Paul Virilio is the kind of writer that gives the likes of Alan Sokal, professor of physics, perpetrator of academic hoaxes, and the keeper of scientific correctness, the heebie-jeebies. Stained-glass maker, museum curator, urban architect, military critic, peace strategist, and author of a dozen books in as many years, Virilio also likes to dabble in the sciences, especially post-Newtonian physics. He comes up with pronouncements that give cause for many scientists to reach for their formulaic responses. Consider a sampling of Virilio-isms. In the past, reality was matter, then it became mass+force, and now, traveling and arriving at warp-speed, it has gone three-dimensional as mass+force+information. Through increasingly ubiquitous technologies of reproduction, the speed of light collapses distance, illuminating, replicating, and finally disappearing the autonomous subject into the infosphere. The cosmos is overtaken by ‘dromos’ (Greek for speed-race), and the relativization of everything results. In a relentless war of images, reality loses out to virtuality.

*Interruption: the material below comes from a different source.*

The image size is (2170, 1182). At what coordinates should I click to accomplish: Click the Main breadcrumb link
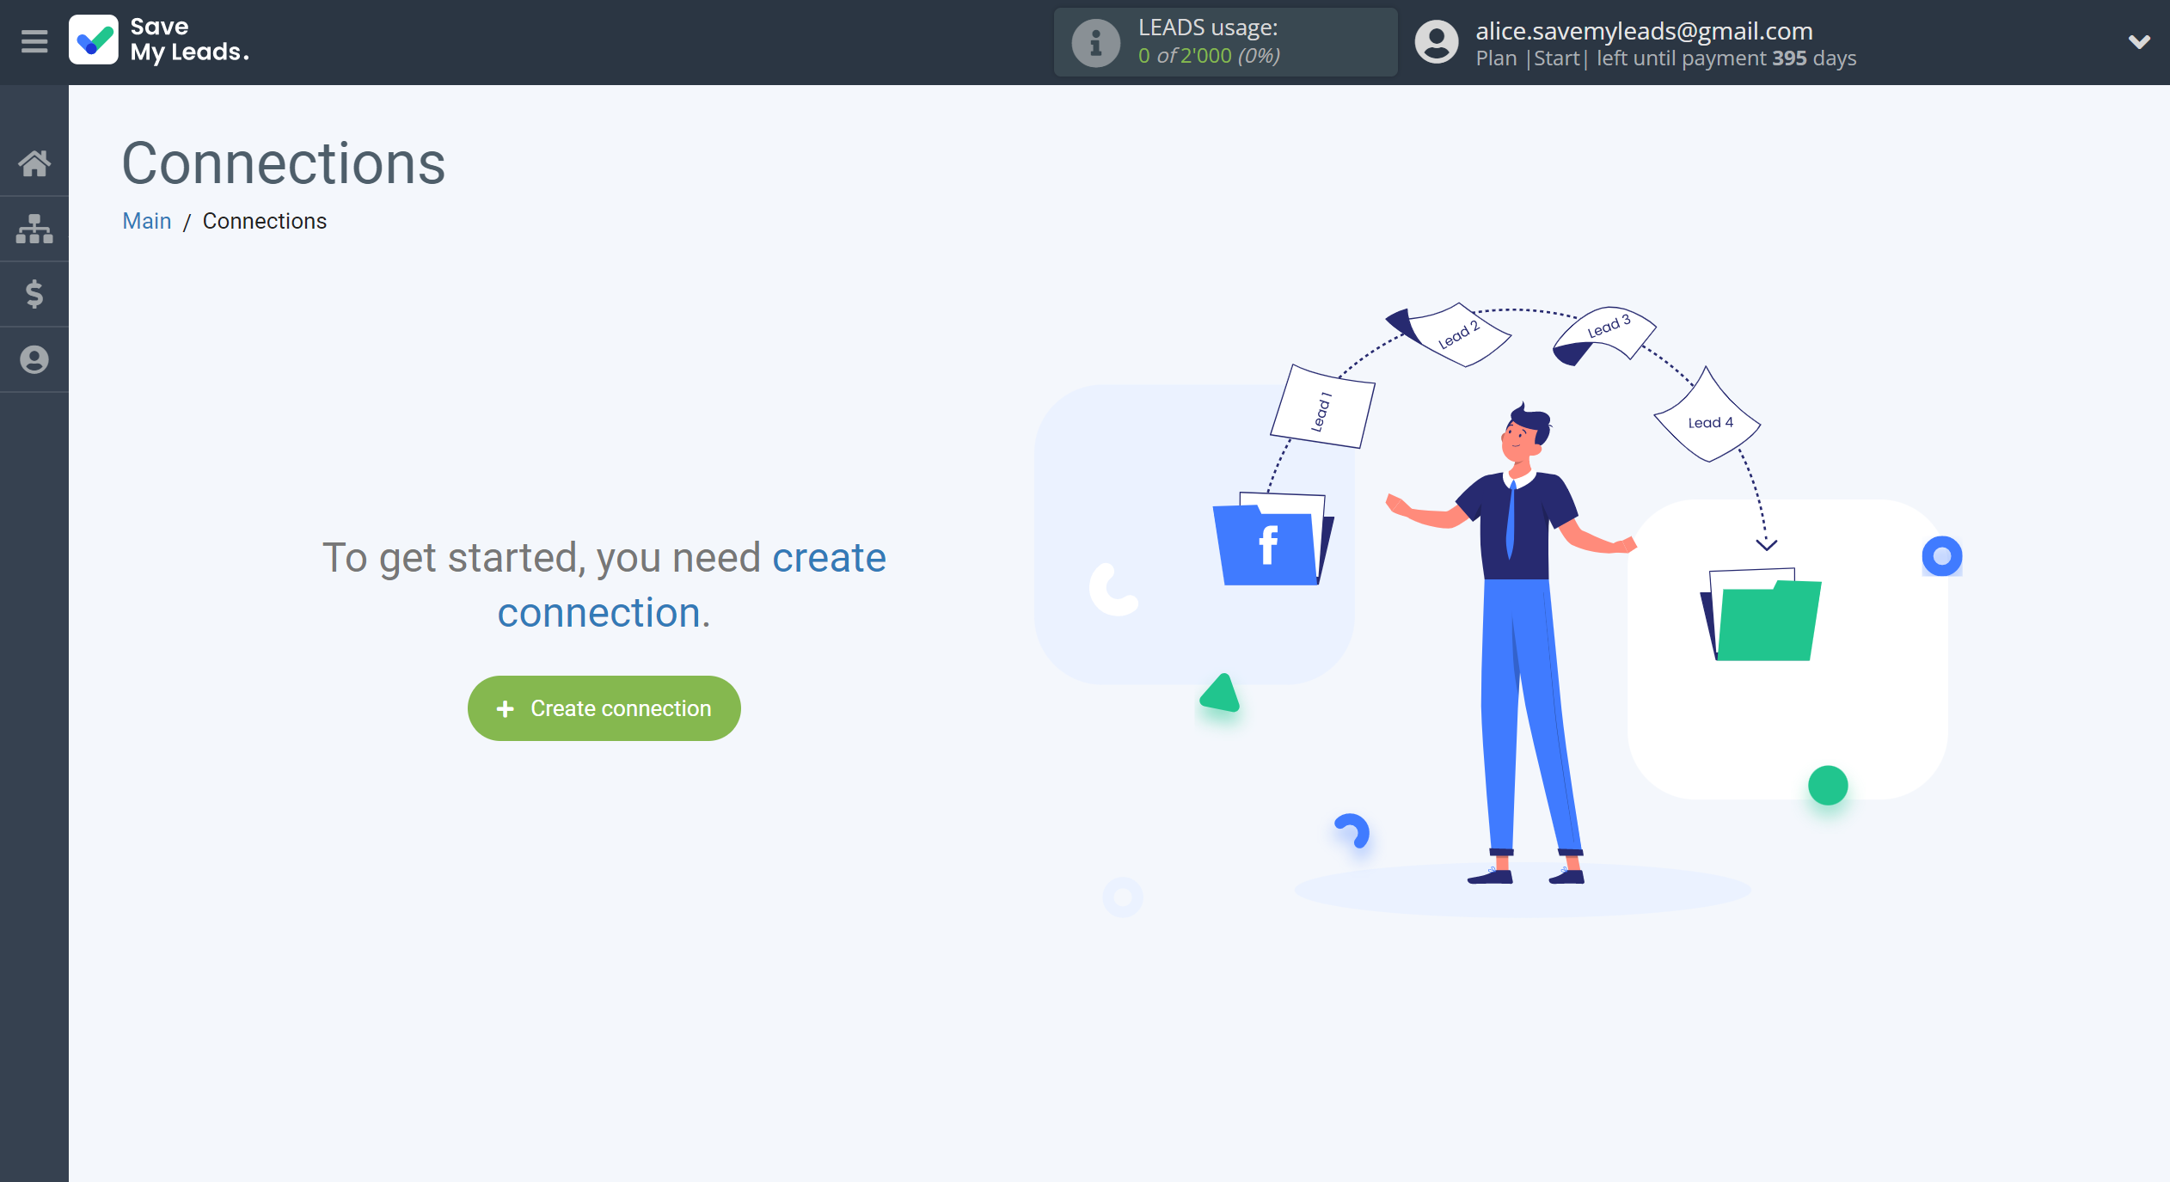(x=147, y=220)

This is heady stuff, not easily rendered into the causal, hypothesis-testing language of the social, let alone physical sciences. But Virilio has little patience for disciplinary methodologies that always seem to lag behind his curve of events. Like the alchemists, those proto-scientists who tried to ‘educe’ - synonymous at the time with ‘torture’ (and still so in some educational settings) - pure gold from base lead, Virilio is busy laying down the tracks for a critical human science of technology. Like quantum physicists and Agent Mulder from X-Files, Virilio does believes the ‘truth is out there’, but verification has become corrupted by conventional processes of investigation.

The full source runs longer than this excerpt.